Quando si muore in Cristo

Stavo leggendo la testimonianza di una sorella, che nel 1928 morì e dipartitasi dal corpo salì pienamente cosciente fino al terzo cielo dove si trovò davanti la Nuova Gerusalemme. Si fermò davanti alla città, dove c’erano angeli di Dio. Lo splendore della gloria di Dio era più splendente del sole a mezzogiorno. Desiderava così tanto entrare nella città, ma non poté farlo. Dovette con profondo rammarico e delusione ritornare sulla terra. Quando la sua anima rientrò nel corpo nella stanza dove si trovava circondato da altri credenti, il suo corpo ritornò in vita, e lei vide Gesù in piedi nella stanza, il cui corpo e il cui viso emanavano una grande luce, e con una debole voce lei disse: «E’ Gesù». Ma coloro che erano nella stanza con lei non lo videro.

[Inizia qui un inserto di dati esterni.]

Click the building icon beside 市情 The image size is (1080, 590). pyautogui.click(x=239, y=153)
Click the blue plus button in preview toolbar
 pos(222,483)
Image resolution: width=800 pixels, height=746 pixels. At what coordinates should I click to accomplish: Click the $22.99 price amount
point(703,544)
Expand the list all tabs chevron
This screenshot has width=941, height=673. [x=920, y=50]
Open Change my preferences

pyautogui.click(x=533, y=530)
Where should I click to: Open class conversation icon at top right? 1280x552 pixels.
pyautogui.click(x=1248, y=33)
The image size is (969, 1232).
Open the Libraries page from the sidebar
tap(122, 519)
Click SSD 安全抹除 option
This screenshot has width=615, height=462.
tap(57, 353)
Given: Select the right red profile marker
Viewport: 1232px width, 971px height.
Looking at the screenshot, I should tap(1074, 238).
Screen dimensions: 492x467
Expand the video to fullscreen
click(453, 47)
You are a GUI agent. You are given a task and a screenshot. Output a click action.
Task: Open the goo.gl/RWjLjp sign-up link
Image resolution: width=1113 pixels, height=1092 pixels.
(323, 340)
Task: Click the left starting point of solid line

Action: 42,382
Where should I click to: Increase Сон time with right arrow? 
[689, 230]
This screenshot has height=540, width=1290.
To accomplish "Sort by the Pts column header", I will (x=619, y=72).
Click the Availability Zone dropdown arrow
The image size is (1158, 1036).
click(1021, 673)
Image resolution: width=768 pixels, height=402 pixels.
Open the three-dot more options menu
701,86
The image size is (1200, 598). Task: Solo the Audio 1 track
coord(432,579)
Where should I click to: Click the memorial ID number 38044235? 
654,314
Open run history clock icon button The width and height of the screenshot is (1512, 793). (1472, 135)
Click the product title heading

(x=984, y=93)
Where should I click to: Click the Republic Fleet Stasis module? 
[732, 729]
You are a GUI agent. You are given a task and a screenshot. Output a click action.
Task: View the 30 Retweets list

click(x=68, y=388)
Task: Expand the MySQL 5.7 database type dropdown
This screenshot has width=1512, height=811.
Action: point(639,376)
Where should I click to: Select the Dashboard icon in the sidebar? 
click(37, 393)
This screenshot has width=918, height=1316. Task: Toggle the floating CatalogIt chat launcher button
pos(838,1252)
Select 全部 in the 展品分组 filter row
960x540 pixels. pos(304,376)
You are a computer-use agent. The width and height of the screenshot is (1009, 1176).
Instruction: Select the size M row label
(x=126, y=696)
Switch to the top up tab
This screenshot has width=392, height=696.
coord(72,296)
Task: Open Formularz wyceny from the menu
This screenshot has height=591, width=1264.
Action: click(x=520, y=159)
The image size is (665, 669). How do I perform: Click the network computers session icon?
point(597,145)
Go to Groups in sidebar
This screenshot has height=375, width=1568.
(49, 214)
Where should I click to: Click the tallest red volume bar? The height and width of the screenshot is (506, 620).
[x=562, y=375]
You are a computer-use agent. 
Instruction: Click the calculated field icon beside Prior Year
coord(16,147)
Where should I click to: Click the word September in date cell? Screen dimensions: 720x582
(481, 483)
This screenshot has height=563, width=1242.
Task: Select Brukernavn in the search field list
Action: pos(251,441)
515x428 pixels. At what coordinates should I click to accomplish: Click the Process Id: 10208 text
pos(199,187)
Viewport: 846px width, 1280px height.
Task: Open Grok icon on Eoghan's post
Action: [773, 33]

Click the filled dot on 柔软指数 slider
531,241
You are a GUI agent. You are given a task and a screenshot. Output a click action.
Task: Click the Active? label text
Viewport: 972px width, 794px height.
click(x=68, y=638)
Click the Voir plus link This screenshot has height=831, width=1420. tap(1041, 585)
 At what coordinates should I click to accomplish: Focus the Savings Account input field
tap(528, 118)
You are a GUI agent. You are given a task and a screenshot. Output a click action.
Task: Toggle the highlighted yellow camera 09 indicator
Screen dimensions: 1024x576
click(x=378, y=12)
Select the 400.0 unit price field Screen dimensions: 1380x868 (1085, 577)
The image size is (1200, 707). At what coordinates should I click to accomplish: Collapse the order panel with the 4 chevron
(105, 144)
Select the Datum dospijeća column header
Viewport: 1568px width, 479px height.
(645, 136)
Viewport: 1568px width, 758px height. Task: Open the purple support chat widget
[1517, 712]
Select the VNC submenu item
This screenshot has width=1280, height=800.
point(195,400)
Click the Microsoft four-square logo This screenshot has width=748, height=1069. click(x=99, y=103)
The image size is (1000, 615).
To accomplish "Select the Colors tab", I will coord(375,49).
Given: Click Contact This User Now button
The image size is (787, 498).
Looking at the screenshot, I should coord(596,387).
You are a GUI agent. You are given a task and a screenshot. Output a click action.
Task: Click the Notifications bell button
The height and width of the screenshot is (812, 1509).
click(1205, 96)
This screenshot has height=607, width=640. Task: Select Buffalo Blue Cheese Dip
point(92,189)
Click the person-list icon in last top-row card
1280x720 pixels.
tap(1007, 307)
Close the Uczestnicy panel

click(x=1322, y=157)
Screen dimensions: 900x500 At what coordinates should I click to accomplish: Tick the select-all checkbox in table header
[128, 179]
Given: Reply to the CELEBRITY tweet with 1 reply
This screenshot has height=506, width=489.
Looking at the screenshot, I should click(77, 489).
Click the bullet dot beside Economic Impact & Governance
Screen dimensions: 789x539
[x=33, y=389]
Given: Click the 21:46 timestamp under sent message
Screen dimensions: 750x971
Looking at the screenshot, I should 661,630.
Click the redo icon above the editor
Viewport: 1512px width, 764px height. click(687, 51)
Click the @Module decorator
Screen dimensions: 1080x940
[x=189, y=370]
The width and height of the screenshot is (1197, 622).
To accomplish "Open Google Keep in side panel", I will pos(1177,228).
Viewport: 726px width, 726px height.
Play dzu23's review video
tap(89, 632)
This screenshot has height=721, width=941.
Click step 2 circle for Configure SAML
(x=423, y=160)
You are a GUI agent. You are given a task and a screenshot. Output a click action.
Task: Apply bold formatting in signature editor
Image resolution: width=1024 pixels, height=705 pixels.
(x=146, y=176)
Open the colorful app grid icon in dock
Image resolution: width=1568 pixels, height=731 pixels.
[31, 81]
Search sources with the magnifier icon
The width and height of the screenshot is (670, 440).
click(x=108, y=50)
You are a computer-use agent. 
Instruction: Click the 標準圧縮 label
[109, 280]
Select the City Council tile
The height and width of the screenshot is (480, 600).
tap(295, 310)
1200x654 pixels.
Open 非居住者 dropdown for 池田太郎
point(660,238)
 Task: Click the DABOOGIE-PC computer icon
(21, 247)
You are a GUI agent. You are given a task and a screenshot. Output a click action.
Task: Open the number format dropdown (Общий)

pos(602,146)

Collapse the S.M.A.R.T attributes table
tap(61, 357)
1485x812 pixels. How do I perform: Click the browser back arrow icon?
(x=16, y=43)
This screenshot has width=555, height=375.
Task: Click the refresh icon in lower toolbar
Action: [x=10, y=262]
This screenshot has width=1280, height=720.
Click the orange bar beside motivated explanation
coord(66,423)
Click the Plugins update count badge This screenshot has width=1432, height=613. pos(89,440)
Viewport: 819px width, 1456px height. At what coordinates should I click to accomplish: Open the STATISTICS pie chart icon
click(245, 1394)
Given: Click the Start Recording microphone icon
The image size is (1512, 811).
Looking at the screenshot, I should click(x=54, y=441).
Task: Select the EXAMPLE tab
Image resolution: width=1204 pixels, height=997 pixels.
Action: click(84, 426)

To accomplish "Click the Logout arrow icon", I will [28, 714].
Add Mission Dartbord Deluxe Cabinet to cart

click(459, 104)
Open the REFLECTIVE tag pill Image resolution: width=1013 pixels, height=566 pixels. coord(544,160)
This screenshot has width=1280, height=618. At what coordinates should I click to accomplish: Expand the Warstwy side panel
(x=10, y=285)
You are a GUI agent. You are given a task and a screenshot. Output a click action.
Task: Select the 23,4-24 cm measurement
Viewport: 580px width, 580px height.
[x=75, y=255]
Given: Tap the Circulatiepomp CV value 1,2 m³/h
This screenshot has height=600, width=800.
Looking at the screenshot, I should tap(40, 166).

Leggendo questa storia mi sono ricordato le parole dell’apostolo Paolo che aveva il desiderio di partire e d’esser con Cristo, perché è cosa di gran lunga migliore (cfr. Filippesi 1:23). Ecco perché coloro che muoiono in Cristo sono beati, perché vanno ad abitare in cielo dove si riposano dalle loro fatiche. Quanto invece a coloro che muoiono nei loro peccati, essi vanno nell’Ades, dove sono tormentati nel fuoco. Fratelli, serbate la vostra preziosa fede fino alla fine procacciando la santificazione nel timore di Dio.